#### WORK ORDER:
Until the line containing "Task: Select the S/M size column header" has been reproduced, keep reproducing each line of the material below exactly, starting with the first.

#### DATA RECORDS:
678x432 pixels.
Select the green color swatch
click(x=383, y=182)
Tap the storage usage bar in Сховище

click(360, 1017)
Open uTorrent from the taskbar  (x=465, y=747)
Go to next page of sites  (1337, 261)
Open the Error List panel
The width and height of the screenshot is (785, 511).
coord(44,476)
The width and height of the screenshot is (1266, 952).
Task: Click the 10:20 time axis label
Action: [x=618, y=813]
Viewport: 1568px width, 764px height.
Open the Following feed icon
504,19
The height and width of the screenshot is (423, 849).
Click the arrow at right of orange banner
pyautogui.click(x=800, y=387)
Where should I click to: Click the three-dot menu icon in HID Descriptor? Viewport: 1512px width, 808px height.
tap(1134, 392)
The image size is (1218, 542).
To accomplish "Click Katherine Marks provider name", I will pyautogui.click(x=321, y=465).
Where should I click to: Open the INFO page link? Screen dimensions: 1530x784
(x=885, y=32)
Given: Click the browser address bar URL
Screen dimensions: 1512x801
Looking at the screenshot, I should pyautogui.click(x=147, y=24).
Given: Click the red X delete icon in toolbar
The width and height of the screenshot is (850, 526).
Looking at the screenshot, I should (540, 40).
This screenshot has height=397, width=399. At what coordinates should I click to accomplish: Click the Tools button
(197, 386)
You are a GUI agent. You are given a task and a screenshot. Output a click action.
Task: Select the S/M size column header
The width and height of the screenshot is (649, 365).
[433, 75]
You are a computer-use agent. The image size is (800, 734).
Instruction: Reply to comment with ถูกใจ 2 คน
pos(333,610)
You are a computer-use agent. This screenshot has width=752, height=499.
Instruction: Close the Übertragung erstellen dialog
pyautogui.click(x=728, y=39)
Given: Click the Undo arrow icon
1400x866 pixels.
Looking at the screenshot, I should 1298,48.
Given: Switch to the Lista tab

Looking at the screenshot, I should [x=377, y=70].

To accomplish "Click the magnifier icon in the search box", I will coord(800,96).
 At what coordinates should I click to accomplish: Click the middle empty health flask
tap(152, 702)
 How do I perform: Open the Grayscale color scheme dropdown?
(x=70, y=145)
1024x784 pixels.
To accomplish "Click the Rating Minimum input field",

#### TASK RESPONSE:
678x432 pixels.
Select the green color swatch
click(x=383, y=182)
Tap the storage usage bar in Сховище

click(360, 1017)
Open uTorrent from the taskbar  (x=465, y=747)
Go to next page of sites  (1337, 261)
Open the Error List panel
The width and height of the screenshot is (785, 511).
coord(44,476)
The width and height of the screenshot is (1266, 952).
Task: Click the 10:20 time axis label
Action: [x=618, y=813]
Viewport: 1568px width, 764px height.
Open the Following feed icon
504,19
The height and width of the screenshot is (423, 849).
Click the arrow at right of orange banner
pyautogui.click(x=800, y=387)
Where should I click to: Click the three-dot menu icon in HID Descriptor? Viewport: 1512px width, 808px height.
tap(1134, 392)
The image size is (1218, 542).
To accomplish "Click Katherine Marks provider name", I will pyautogui.click(x=321, y=465).
Where should I click to: Open the INFO page link? Screen dimensions: 1530x784
(x=885, y=32)
Given: Click the browser address bar URL
Screen dimensions: 1512x801
Looking at the screenshot, I should pyautogui.click(x=147, y=24).
Given: Click the red X delete icon in toolbar
The width and height of the screenshot is (850, 526).
Looking at the screenshot, I should (540, 40).
This screenshot has height=397, width=399. At what coordinates should I click to accomplish: Click the Tools button
(197, 386)
You are a GUI agent. You are given a task and a screenshot. Output a click action.
Task: Select the S/M size column header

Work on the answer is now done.